Globally, companies are all increasing their focus and spending on mobility, but Chinese enterprises are leading the world in a number of ways, in terms of their focus on: prioritizing mobile initiatives; incorporating mobility into business processes; supporting a range of mobile devices, including bring-your-own-device options, with which Chinese employees enjoy more freedom to use their own preferred mobile devices to connect at work.
More than nine out of 10 Chinese enterprises also prefer a centralized, company-wide mobile strategy and governance to guide longer-term investment but prefer to deploy in-business units that will realize the most immediate value and demonstrate early success - for instance in sales or in the field force. In short, Chinese companies are showing the highest business enthusiasm toward mobility in the world, with a strong desire to equip their workforce with mobile devices and a mobile experience that have the highest impact.
Why? The reason is historical but simple: Small devices have become very, very big. The last groundswell this huge was in the late 1990s and it was called the Web. Indeed, according to our survey, 90 percent of the Chinese chief information officers said that mobility would affect their business as much as or more than the Web did. The number was significantly higher than 73 percent globally.
Given the enormous market size and population, Chinese enterprises cannot afford to lose the opportunity that mobility provides in the country - to increase their customer base, earn more and leapfrog their global peers. Our survey found that Chinese chief information officers are keen to experiment with mobile technology to discover new solutions for customers and employees. Among them, we see a higher level of investment in trials of mobility technology in China compared with other countries on average (33 percent for China, 30 percent globally), which suggests Chinese enterprises are testing the potential benefits of increased efficiency, reduced costs and new revenue streams.
Much more than their global peers, chief information officers of Chinese business-to-consumer enterprises include targeted promotions, social sharing and access to content for customers as features in their mobility strategies. Looking at the enterprise side, Chinese chief information officers include features such as mobile-device management, collaboration and knowledge-sharing in their mobility strategies to a larger extent than the average chief information officer globally.

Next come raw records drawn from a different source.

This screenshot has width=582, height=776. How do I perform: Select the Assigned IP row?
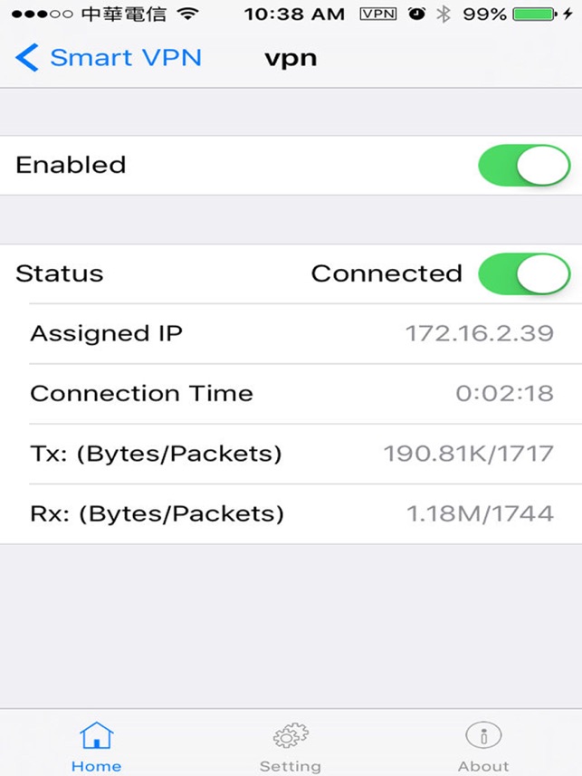pos(305,333)
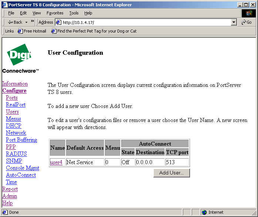Click the Back arrow toolbar button
The image size is (258, 217).
tap(15, 22)
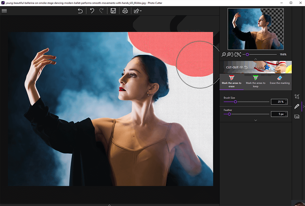Click the save floppy disk icon
Viewport: 305px width, 206px height.
pos(113,11)
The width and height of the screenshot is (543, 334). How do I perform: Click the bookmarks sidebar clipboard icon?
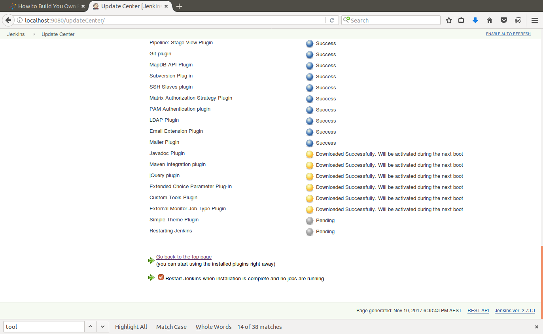(x=461, y=20)
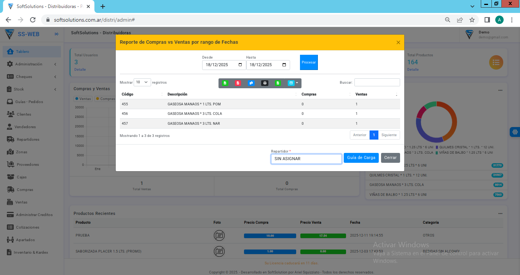Open the Mostrar registros count dropdown

point(142,82)
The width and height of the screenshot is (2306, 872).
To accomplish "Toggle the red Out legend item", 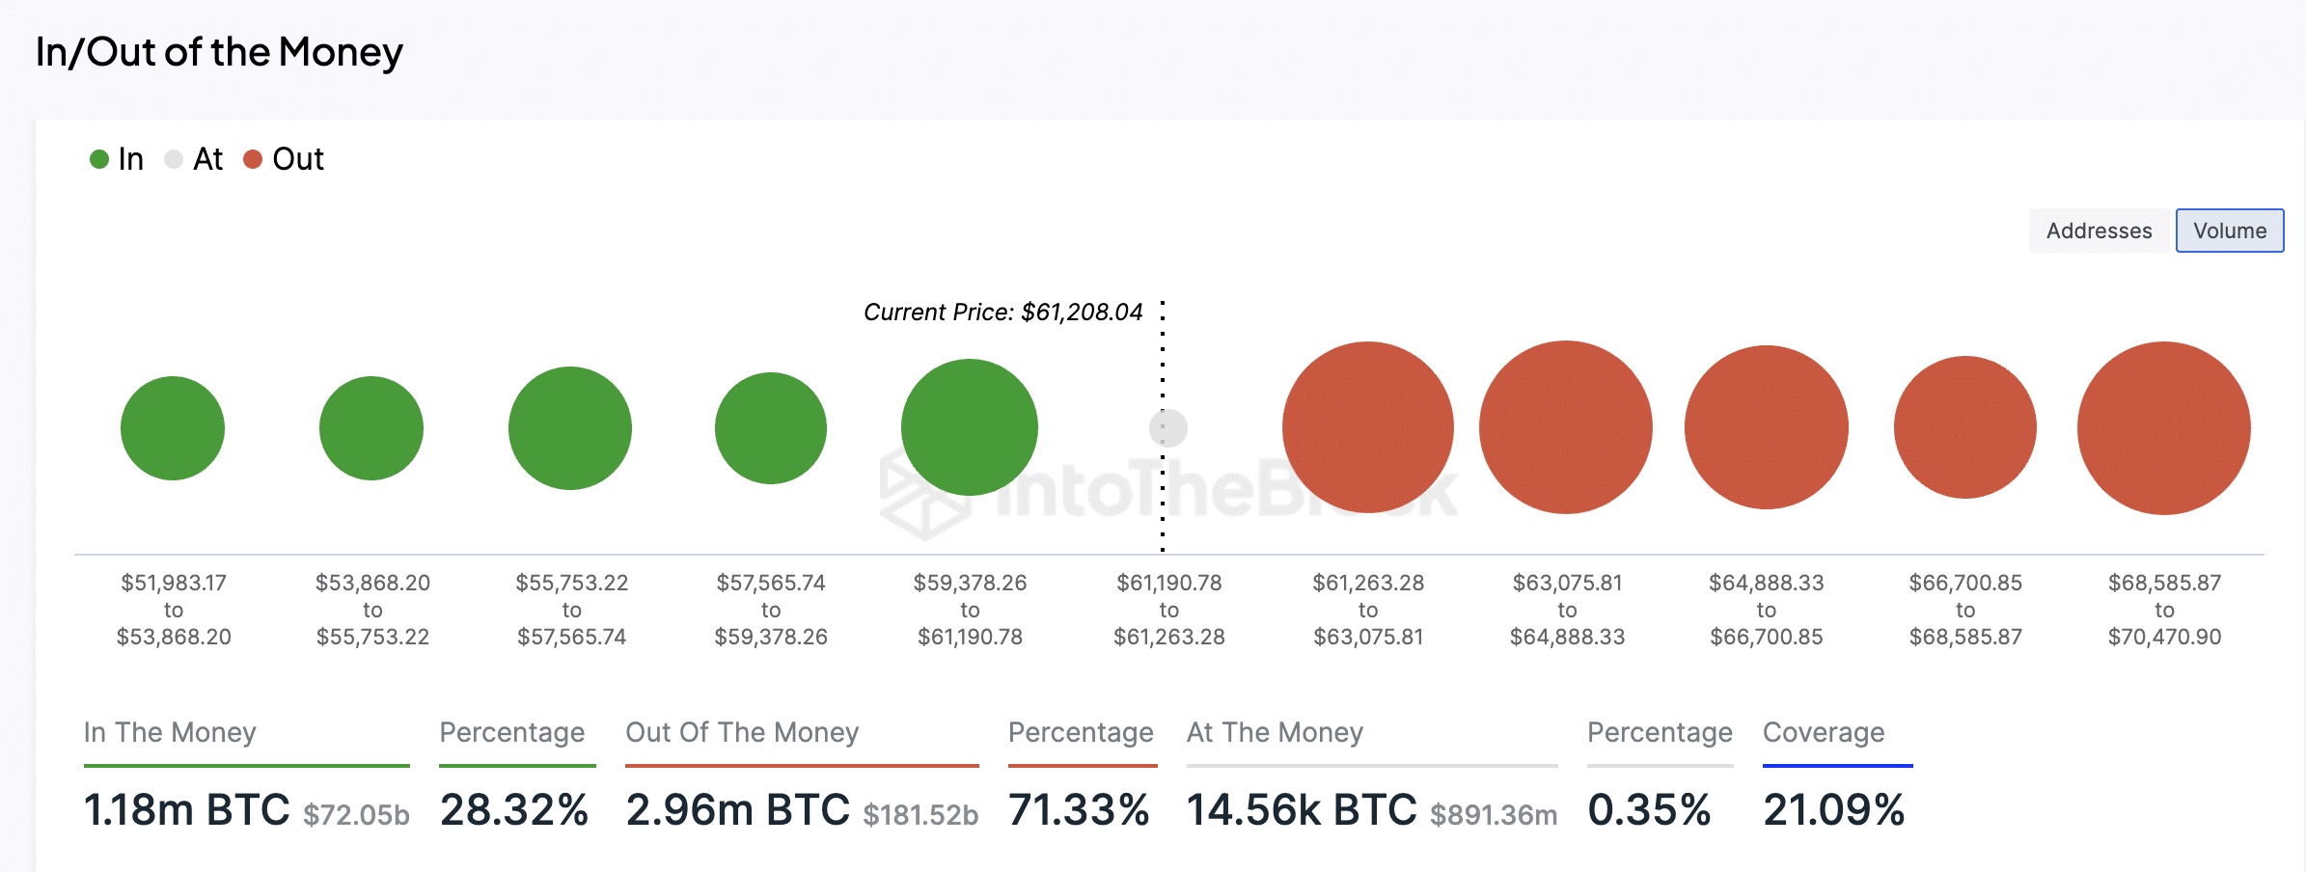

However, Chinese enterprises must overcome a number of challenges before realizing the full efficiency, cost, or revenue potential that a mobility-enabled business brings, including allocating mobility budgets to the highest-priority initiatives, deploying applications that have a big visual impact to attract and retain customers and strengthening the governance of the mobility strategy across business units.
Companies are rightly giving priority to high-value initiatives in select functional areas. For instance, we see sales units launching tablet-based sales toolkits to unleash the sales force, or executive suites deploying mobile management dashboards. However, if attention is not focused on a unified platform to support the strategy, the value propositions of new technology adoption will slow down because of disparate tools, data repositories and governance processes. That will mean extra costs and effort later to get the most from mobility technology and the strategic outcome.
We are also seeing the silo effect in other cases, where economics and mobility are disconnected in Chinese enterprises. Their projects aimed at reducing costs and improving efficiency remain largely traditional and are undervaluing the additional, and sometimes substantial, supply chain, field service and office automation benefits that can be enabled by mobile technologies.
To highlight the disparity of China versus other nations, our findings show that Chinese enterprises are lagging behind when it comes to creating customer-facing applications - those that drive revenue through customer engagement or transactions - and developing new mobility-focused marketing channels.